AI provider Anthropic has unveiled Claude Mythos Preview, a new artificial intelligence model whose advanced capabilities in software analysis and vulnerability discovery have prompted the company to withhold it from public release, citing concerns over misuse and systemic cyber risk.
Claude Mythos Preview is described by its authors as representing a significant step change over its previous flagship model, Claude Opus 4.6. The company said that internal testing showed the system was able to autonomously identify and exploit previously unknown “zero‑day” vulnerabilities across a wide range of software, including major operating systems and widely used open‑source libraries.
The model successfully uncovered vulnerabilities that had remained undetected for between 16 and 27 years, including flaws in OpenBSD and FFmpeg, software that underpins substantial portions of global digital infrastructure. In some cases, the model generated working exploits end‑to‑end with minimal human prompting, including by engineers without formal cybersecurity training.
Anthropic published a detailed system card outlining the model’s evaluation, risk assessments and reasoning behind the restricted release. The company said that, in its judgement, Claude Mythos Preview exceeds internal thresholds for general release under its Responsible Scaling Policy, particularly in relation to autonomy and cybersecurity risk.

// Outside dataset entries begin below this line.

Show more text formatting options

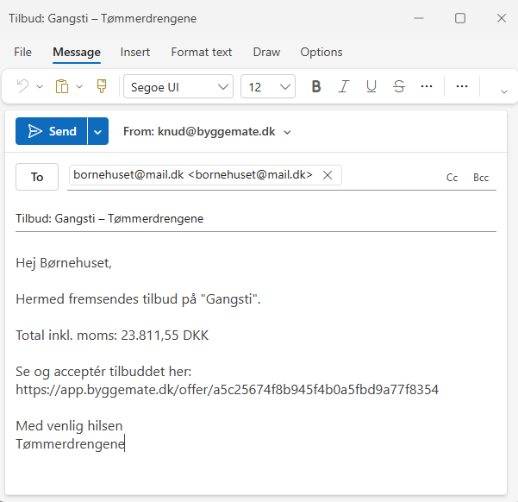pos(427,86)
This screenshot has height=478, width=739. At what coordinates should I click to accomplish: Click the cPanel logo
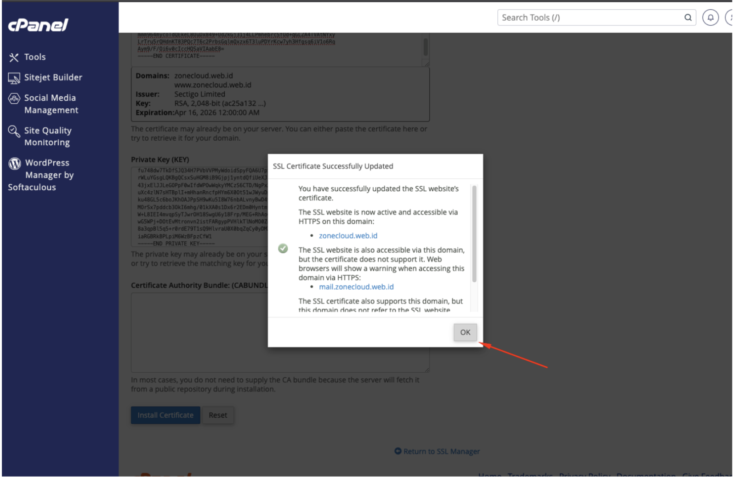38,25
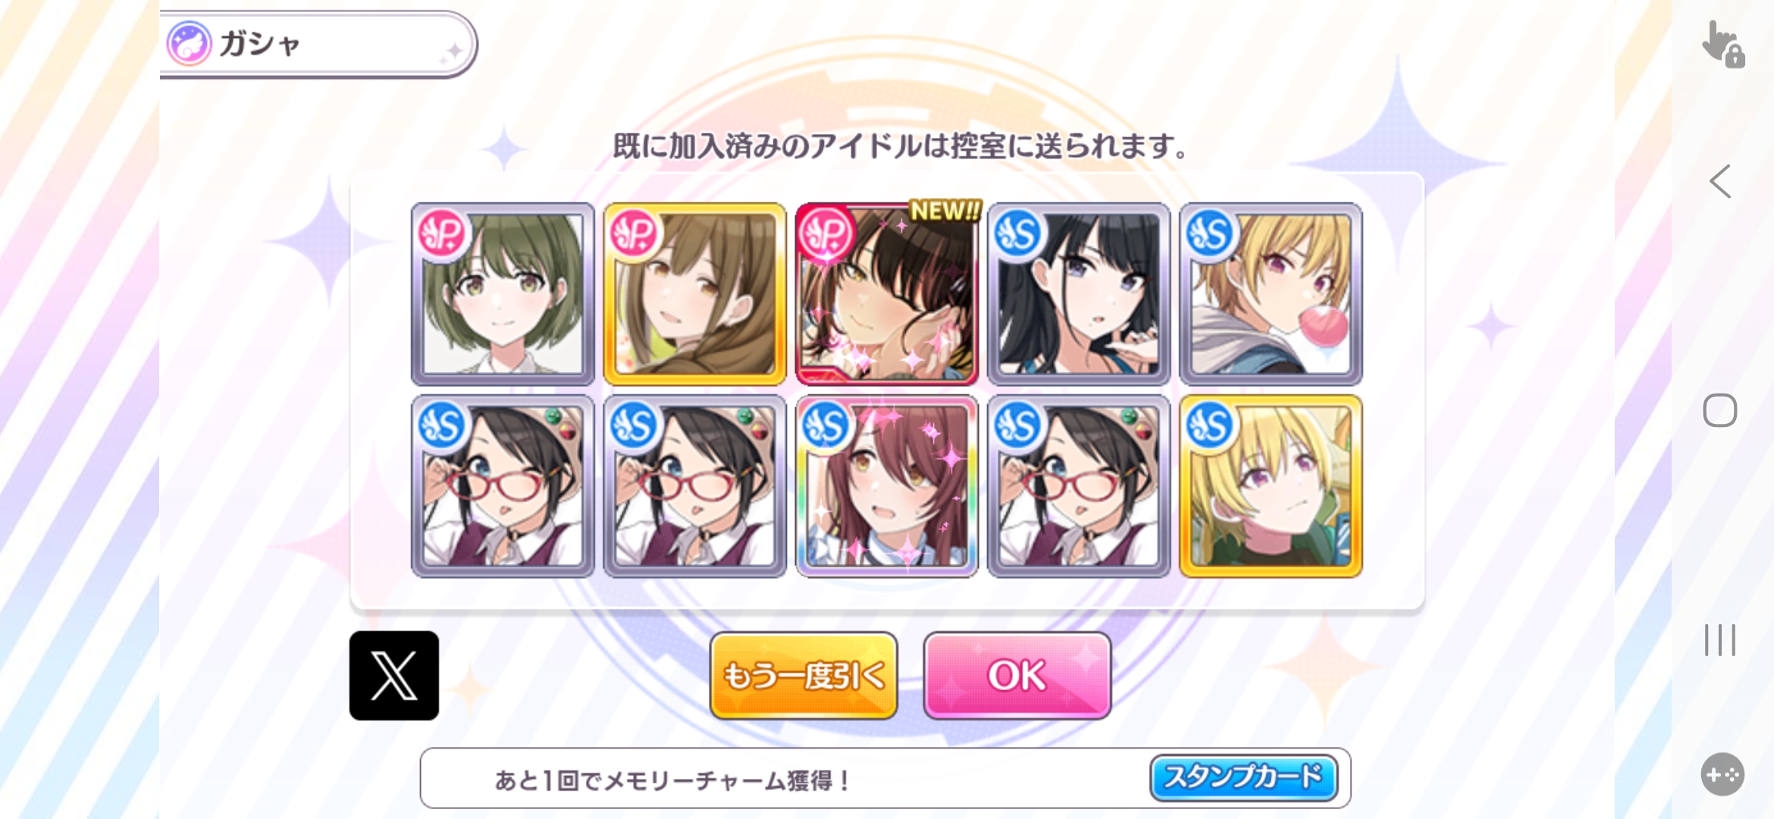Select gold-framed blonde idol S card

pyautogui.click(x=1271, y=486)
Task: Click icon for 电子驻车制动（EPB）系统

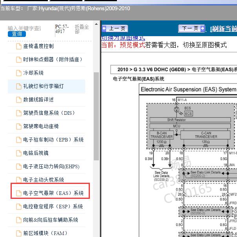Action: pyautogui.click(x=18, y=140)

"Over 99% of the vulnerabilities we’ve found have not yet been patched, so it would be irresponsible for us to disclose details about them," the company said in a blog posting. "Once the security landscape has reached a new equilibrium, we believe that powerful language models will benefit defenders more than attackers, increasing the overall security of the software ecosystem. The advantage will belong to the side that can get the most out of these tools. In the short term, this could be attackers, if frontier labs aren’t careful about how they release these models. In the long term, we expect it will be defenders who will more efficiently direct resources and use these models to fix bugs before new code ever ships."
Anthropic has instead chosen to deploy the model through a limited-access cybersecurity initiative known as Project Glasswing. Access is being granted to a controlled group of technology companies and critical infrastructure organisations, including Amazon, Apple, Microsoft, Google, NVIDIA, CrowdStrike, Palo Alto Networks and the Linux Foundation. Anthropic described the purpose of Project Glasswing is to allow trusted partners to use Mythos Preview for defensive security work, including identifying, triaging and patching vulnerabilities in critical and open‑source software before they can be exploited maliciously.

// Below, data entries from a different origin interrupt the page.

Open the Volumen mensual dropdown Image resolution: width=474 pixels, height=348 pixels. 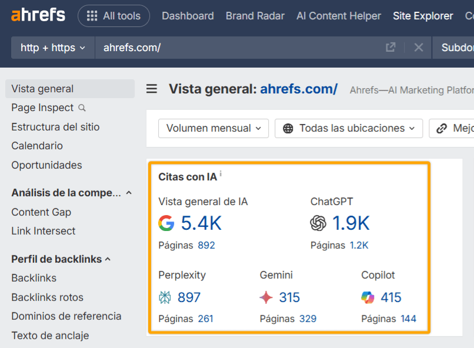pyautogui.click(x=213, y=128)
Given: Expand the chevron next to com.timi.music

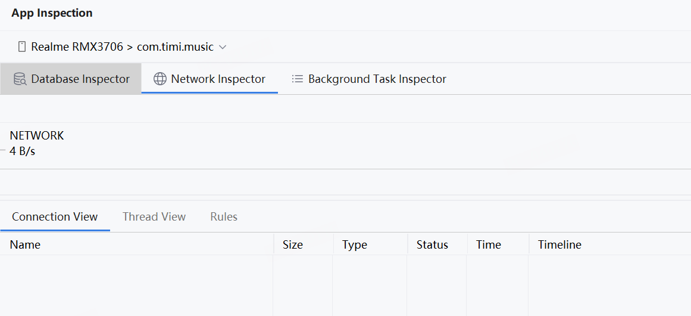Looking at the screenshot, I should pyautogui.click(x=223, y=47).
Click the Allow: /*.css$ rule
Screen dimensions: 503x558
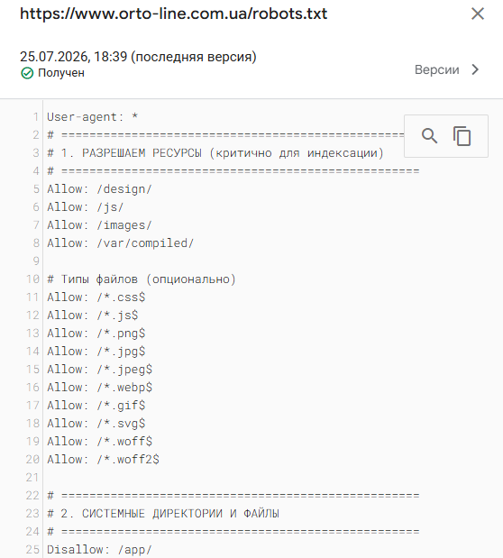(x=96, y=297)
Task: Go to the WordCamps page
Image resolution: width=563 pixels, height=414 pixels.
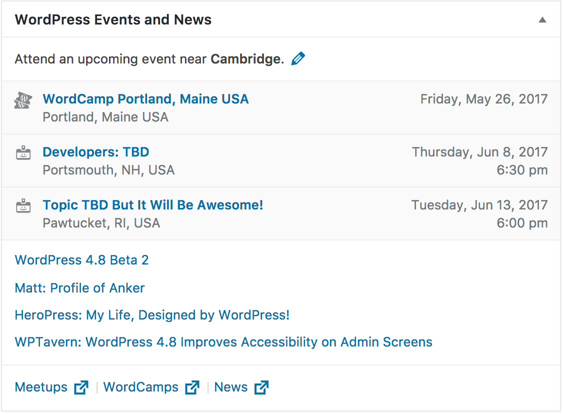Action: tap(141, 387)
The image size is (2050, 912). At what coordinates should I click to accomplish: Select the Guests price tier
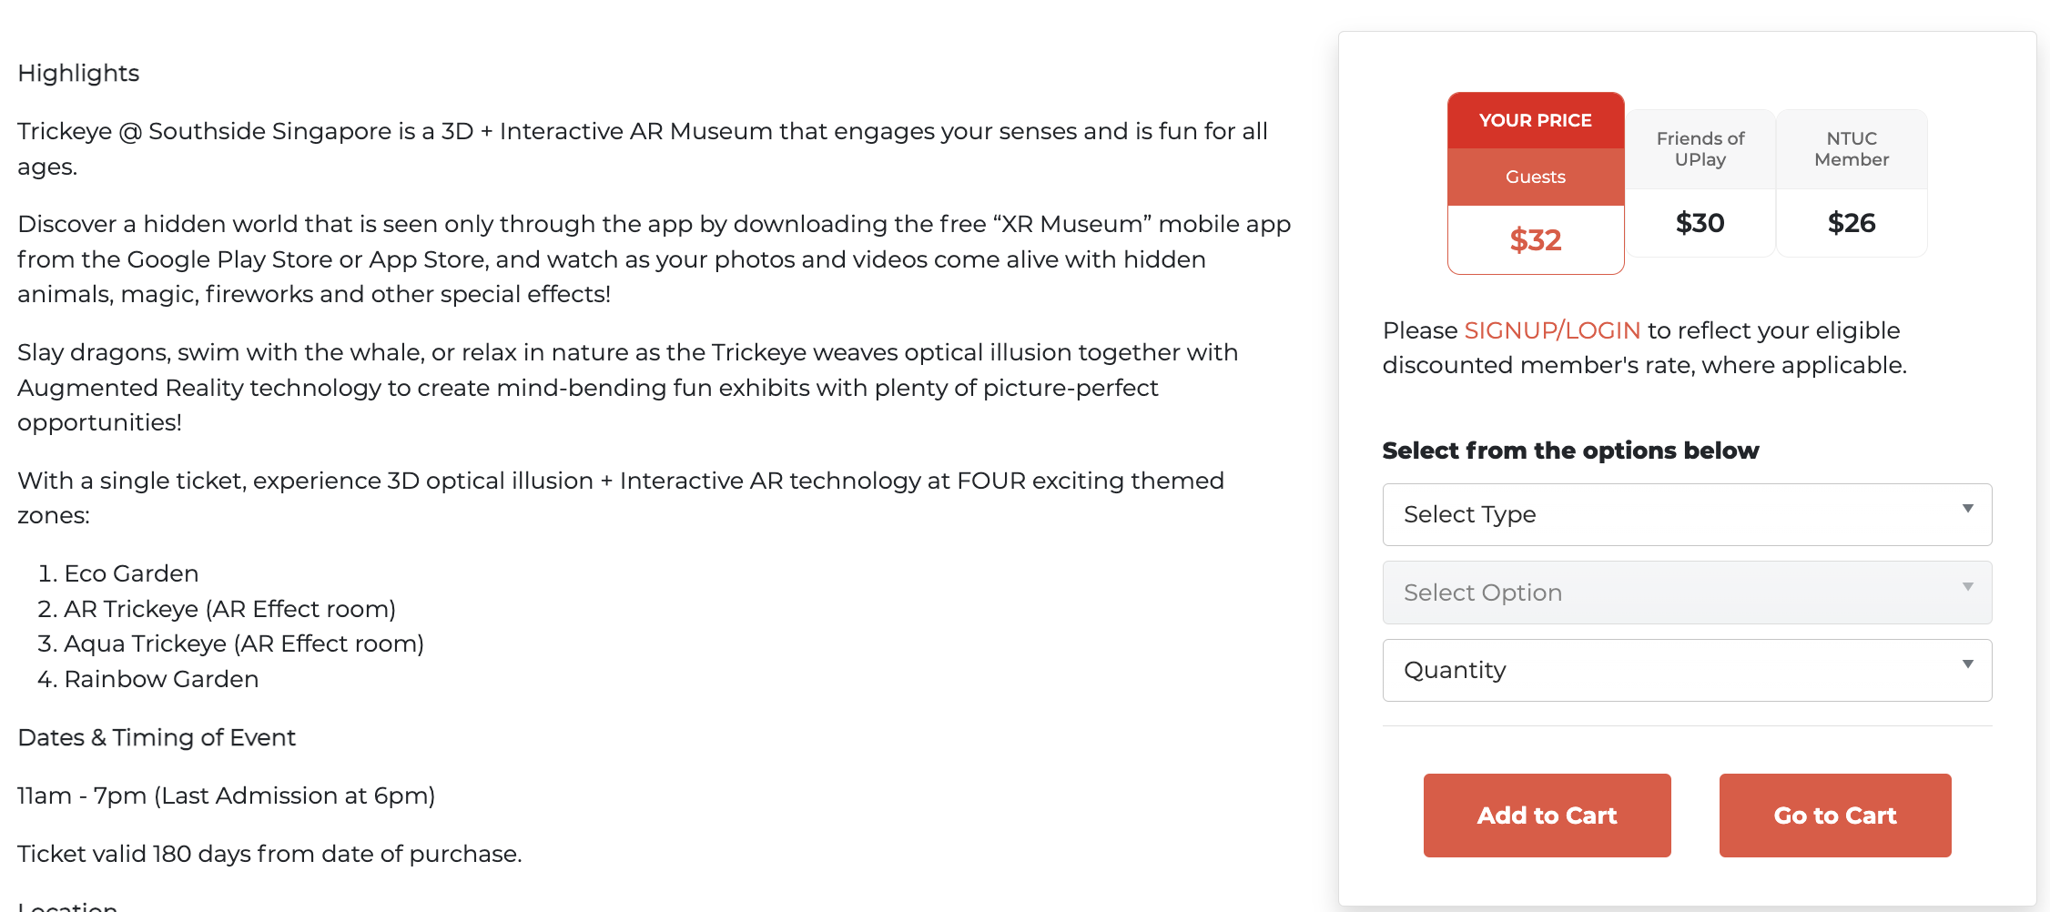[x=1536, y=177]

Anthropic has committed up to $100 million in usage credits alongside direct funding for open‑source security efforts as part of the initiative. Anthropic chief executive Dario Amodei said the decision reflects a deliberate trade‑off between capability and risk, noting that “getting this wrong” could materially worsen the global cyber threat environment, while getting it right could substantially strengthen it.
An evaluation by the UK’s AI Safety Institute (AISI), a UK government–backed research and evaluation body responsible for assessing the risks posed by the most advanced artificial intelligence systems, found that the Claude Mythos Preview "represents a significant step change in AI‑enabled cyber capability, particularly in autonomous, multi‑stage attack execution."
It said that, in controlled evaluations, the model achieved a 73% success rate on expert‑level "capture‑the‑flag" challenges and became the first AI system to fully complete a 32‑step simulated corporate network attack, a task that estimated would take skilled human operators around 20 hours. While the testing environment was simplified and did not include active defenders, AISI observed that, when explicitly directed and given network access, Claude Mythos Preview could autonomously discover and exploit vulnerabilities and chain complex attack steps without detailed human guidance. The AISI concluded that the pace of improvement now places AI cyber capabilities close to a threshold of practical significance.